=== TASK TO COMPLETE ===
Copy the data. Keep every character as given.

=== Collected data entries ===
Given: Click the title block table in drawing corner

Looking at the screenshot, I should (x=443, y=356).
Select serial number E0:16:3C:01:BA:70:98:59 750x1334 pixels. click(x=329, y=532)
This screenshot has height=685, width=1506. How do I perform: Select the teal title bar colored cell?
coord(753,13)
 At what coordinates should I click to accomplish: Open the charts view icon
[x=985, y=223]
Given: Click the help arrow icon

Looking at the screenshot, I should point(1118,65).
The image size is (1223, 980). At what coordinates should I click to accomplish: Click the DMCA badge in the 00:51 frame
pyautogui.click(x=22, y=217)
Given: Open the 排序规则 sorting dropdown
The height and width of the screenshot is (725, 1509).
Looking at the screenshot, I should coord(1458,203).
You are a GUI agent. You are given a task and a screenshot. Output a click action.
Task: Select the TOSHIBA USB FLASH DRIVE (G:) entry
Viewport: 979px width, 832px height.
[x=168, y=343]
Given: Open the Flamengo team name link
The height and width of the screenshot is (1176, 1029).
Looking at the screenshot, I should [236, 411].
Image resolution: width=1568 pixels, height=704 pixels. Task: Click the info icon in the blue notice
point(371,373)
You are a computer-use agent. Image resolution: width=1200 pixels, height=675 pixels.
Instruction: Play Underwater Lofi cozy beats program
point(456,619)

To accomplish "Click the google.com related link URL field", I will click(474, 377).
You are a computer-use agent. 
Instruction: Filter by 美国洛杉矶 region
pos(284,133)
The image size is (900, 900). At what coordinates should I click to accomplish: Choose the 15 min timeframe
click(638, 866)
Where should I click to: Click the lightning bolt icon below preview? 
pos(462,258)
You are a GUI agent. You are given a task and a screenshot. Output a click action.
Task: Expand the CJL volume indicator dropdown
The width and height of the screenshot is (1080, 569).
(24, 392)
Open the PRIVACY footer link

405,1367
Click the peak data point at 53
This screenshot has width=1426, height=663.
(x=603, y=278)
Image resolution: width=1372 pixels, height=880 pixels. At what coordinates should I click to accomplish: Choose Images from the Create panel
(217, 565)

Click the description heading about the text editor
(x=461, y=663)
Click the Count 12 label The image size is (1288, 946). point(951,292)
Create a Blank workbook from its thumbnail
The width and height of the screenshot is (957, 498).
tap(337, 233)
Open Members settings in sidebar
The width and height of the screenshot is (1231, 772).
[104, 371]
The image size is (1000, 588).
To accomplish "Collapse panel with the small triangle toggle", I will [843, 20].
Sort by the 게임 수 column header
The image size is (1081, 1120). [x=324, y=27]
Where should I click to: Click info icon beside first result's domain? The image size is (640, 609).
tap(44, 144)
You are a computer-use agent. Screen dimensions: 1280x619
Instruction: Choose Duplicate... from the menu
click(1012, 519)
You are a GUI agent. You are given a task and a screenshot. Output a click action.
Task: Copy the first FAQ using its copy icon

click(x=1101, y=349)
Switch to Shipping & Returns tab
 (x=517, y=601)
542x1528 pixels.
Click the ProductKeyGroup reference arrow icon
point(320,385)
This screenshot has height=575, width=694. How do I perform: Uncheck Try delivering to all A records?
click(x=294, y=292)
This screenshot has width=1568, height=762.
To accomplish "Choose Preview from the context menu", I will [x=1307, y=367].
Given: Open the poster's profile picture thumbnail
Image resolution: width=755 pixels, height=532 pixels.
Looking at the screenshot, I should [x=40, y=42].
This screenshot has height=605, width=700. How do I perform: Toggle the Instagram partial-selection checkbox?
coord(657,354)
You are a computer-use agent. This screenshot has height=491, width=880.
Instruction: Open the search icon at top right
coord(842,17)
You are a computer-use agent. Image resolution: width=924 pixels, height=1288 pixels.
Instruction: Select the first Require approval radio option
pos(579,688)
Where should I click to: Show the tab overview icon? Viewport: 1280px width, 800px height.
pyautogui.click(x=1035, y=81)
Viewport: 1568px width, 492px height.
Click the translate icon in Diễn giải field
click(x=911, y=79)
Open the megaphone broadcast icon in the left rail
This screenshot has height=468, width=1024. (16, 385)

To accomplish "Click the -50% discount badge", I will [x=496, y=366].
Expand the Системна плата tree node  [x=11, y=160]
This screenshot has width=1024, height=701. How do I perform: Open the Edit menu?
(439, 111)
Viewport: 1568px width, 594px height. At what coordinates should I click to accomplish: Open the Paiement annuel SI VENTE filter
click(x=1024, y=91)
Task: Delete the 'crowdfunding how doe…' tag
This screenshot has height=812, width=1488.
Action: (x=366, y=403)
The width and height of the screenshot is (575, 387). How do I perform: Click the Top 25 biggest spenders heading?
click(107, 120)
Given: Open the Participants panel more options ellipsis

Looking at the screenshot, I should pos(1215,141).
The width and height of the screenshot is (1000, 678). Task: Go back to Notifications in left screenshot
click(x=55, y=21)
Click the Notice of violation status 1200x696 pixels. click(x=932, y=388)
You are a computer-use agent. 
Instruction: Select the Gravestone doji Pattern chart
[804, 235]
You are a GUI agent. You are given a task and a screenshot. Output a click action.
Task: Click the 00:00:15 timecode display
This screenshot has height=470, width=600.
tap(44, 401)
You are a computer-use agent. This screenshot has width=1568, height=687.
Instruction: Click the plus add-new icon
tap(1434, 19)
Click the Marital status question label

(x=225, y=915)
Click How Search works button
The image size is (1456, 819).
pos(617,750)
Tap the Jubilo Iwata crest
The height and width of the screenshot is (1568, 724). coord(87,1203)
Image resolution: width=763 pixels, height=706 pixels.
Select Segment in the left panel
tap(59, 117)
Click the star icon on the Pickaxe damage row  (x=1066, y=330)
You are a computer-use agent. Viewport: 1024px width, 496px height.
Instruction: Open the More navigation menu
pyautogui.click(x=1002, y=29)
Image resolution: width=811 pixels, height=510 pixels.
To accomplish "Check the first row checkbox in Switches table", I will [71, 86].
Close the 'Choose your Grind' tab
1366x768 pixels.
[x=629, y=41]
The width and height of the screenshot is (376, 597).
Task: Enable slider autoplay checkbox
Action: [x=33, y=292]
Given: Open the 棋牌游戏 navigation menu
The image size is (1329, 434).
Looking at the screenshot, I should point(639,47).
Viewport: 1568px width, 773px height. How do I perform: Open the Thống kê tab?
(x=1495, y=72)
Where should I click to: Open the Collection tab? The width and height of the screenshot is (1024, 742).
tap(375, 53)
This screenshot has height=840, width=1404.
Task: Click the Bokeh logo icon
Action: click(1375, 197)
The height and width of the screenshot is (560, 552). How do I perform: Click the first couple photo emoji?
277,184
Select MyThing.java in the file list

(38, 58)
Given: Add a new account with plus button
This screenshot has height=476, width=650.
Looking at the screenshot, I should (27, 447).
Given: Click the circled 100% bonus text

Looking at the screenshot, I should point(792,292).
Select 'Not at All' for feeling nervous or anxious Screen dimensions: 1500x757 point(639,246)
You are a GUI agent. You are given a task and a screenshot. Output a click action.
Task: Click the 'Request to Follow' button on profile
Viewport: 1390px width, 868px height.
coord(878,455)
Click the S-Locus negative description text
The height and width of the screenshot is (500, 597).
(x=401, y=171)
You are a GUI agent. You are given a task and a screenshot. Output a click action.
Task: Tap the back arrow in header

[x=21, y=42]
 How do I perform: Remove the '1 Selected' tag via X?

=== RESPONSE TO THE TASK ===
Given: Click the title block table in drawing corner

Looking at the screenshot, I should (x=443, y=356).
Select serial number E0:16:3C:01:BA:70:98:59 750x1334 pixels. click(x=329, y=532)
This screenshot has height=685, width=1506. How do I perform: Select the teal title bar colored cell?
coord(753,13)
 At what coordinates should I click to accomplish: Open the charts view icon
[x=985, y=223]
Given: Click the help arrow icon

Looking at the screenshot, I should point(1118,65).
The image size is (1223, 980). At what coordinates should I click to accomplish: Click the DMCA badge in the 00:51 frame
pyautogui.click(x=22, y=217)
Given: Open the 排序规则 sorting dropdown
The height and width of the screenshot is (725, 1509).
Looking at the screenshot, I should coord(1458,203).
You are a GUI agent. You are given a task and a screenshot. Output a click action.
Task: Select the TOSHIBA USB FLASH DRIVE (G:) entry
Viewport: 979px width, 832px height.
[x=168, y=343]
Given: Open the Flamengo team name link
The height and width of the screenshot is (1176, 1029).
Looking at the screenshot, I should [236, 411].
Image resolution: width=1568 pixels, height=704 pixels. Task: Click the info icon in the blue notice
point(371,373)
You are a computer-use agent. Image resolution: width=1200 pixels, height=675 pixels.
Instruction: Play Underwater Lofi cozy beats program
point(456,619)

To accomplish "Click the google.com related link URL field", I will click(474, 377).
You are a computer-use agent. 
Instruction: Filter by 美国洛杉矶 region
pos(284,133)
The image size is (900, 900). At what coordinates should I click to accomplish: Choose the 15 min timeframe
click(638, 866)
Where should I click to: Click the lightning bolt icon below preview? 
pos(462,258)
You are a GUI agent. You are given a task and a screenshot. Output a click action.
Task: Expand the CJL volume indicator dropdown
The width and height of the screenshot is (1080, 569).
(24, 392)
Open the PRIVACY footer link

405,1367
Click the peak data point at 53
This screenshot has width=1426, height=663.
(x=603, y=278)
Image resolution: width=1372 pixels, height=880 pixels. At what coordinates should I click to accomplish: Choose Images from the Create panel
(217, 565)

Click the description heading about the text editor
(x=461, y=663)
Click the Count 12 label The image size is (1288, 946). point(951,292)
Create a Blank workbook from its thumbnail
The width and height of the screenshot is (957, 498).
tap(337, 233)
Open Members settings in sidebar
The width and height of the screenshot is (1231, 772).
[104, 371]
The image size is (1000, 588).
To accomplish "Collapse panel with the small triangle toggle", I will [843, 20].
Sort by the 게임 수 column header
The image size is (1081, 1120). [x=324, y=27]
Where should I click to: Click info icon beside first result's domain? The image size is (640, 609).
tap(44, 144)
You are a computer-use agent. Screen dimensions: 1280x619
Instruction: Choose Duplicate... from the menu
click(1012, 519)
You are a GUI agent. You are given a task and a screenshot. Output a click action.
Task: Copy the first FAQ using its copy icon

click(x=1101, y=349)
Switch to Shipping & Returns tab
 (x=517, y=601)
542x1528 pixels.
Click the ProductKeyGroup reference arrow icon
point(320,385)
This screenshot has height=575, width=694. How do I perform: Uncheck Try delivering to all A records?
click(x=294, y=292)
This screenshot has width=1568, height=762.
To accomplish "Choose Preview from the context menu", I will [x=1307, y=367].
Given: Open the poster's profile picture thumbnail
Image resolution: width=755 pixels, height=532 pixels.
Looking at the screenshot, I should [x=40, y=42].
This screenshot has height=605, width=700. How do I perform: Toggle the Instagram partial-selection checkbox?
coord(657,354)
You are a computer-use agent. This screenshot has height=491, width=880.
Instruction: Open the search icon at top right
coord(842,17)
You are a computer-use agent. Image resolution: width=924 pixels, height=1288 pixels.
Instruction: Select the first Require approval radio option
pos(579,688)
Where should I click to: Show the tab overview icon? Viewport: 1280px width, 800px height.
pyautogui.click(x=1035, y=81)
Viewport: 1568px width, 492px height.
Click the translate icon in Diễn giải field
click(x=911, y=79)
Open the megaphone broadcast icon in the left rail
This screenshot has height=468, width=1024. (16, 385)

To accomplish "Click the -50% discount badge", I will [x=496, y=366].
Expand the Системна плата tree node  [x=11, y=160]
This screenshot has width=1024, height=701. How do I perform: Open the Edit menu?
(439, 111)
Viewport: 1568px width, 594px height. At what coordinates should I click to accomplish: Open the Paiement annuel SI VENTE filter
click(x=1024, y=91)
Task: Delete the 'crowdfunding how doe…' tag
This screenshot has height=812, width=1488.
Action: (x=366, y=403)
The width and height of the screenshot is (575, 387). How do I perform: Click the Top 25 biggest spenders heading?
click(107, 120)
Given: Open the Participants panel more options ellipsis

Looking at the screenshot, I should pos(1215,141).
The width and height of the screenshot is (1000, 678). Task: Go back to Notifications in left screenshot
click(x=55, y=21)
Click the Notice of violation status 1200x696 pixels. click(x=932, y=388)
You are a computer-use agent. 
Instruction: Select the Gravestone doji Pattern chart
[804, 235]
You are a GUI agent. You are given a task and a screenshot. Output a click action.
Task: Click the 00:00:15 timecode display
This screenshot has height=470, width=600.
tap(44, 401)
You are a computer-use agent. This screenshot has width=1568, height=687.
Instruction: Click the plus add-new icon
tap(1434, 19)
Click the Marital status question label

(x=225, y=915)
Click How Search works button
The image size is (1456, 819).
pos(617,750)
Tap the Jubilo Iwata crest
The height and width of the screenshot is (1568, 724). coord(87,1203)
Image resolution: width=763 pixels, height=706 pixels.
Select Segment in the left panel
tap(59, 117)
Click the star icon on the Pickaxe damage row  (x=1066, y=330)
You are a computer-use agent. Viewport: 1024px width, 496px height.
Instruction: Open the More navigation menu
pyautogui.click(x=1002, y=29)
Image resolution: width=811 pixels, height=510 pixels.
To accomplish "Check the first row checkbox in Switches table", I will [71, 86].
Close the 'Choose your Grind' tab
1366x768 pixels.
[x=629, y=41]
The width and height of the screenshot is (376, 597).
Task: Enable slider autoplay checkbox
Action: [x=33, y=292]
Given: Open the 棋牌游戏 navigation menu
The image size is (1329, 434).
Looking at the screenshot, I should point(639,47).
Viewport: 1568px width, 773px height. How do I perform: Open the Thống kê tab?
(x=1495, y=72)
Where should I click to: Open the Collection tab? The width and height of the screenshot is (1024, 742).
tap(375, 53)
This screenshot has height=840, width=1404.
Task: Click the Bokeh logo icon
Action: click(1375, 197)
The height and width of the screenshot is (560, 552). How do I perform: Click the first couple photo emoji?
277,184
Select MyThing.java in the file list

(38, 58)
Given: Add a new account with plus button
This screenshot has height=476, width=650.
Looking at the screenshot, I should (27, 447).
Given: Click the circled 100% bonus text

Looking at the screenshot, I should point(792,292).
Select 'Not at All' for feeling nervous or anxious Screen dimensions: 1500x757 point(639,246)
You are a GUI agent. You are given a task and a screenshot. Output a click action.
Task: Click the 'Request to Follow' button on profile
Viewport: 1390px width, 868px height.
coord(878,455)
Click the S-Locus negative description text
The height and width of the screenshot is (500, 597).
(x=401, y=171)
You are a GUI agent. You are given a task and a screenshot. Output a click action.
Task: Tap the back arrow in header

[x=21, y=42]
 How do I perform: Remove the '1 Selected' tag via X?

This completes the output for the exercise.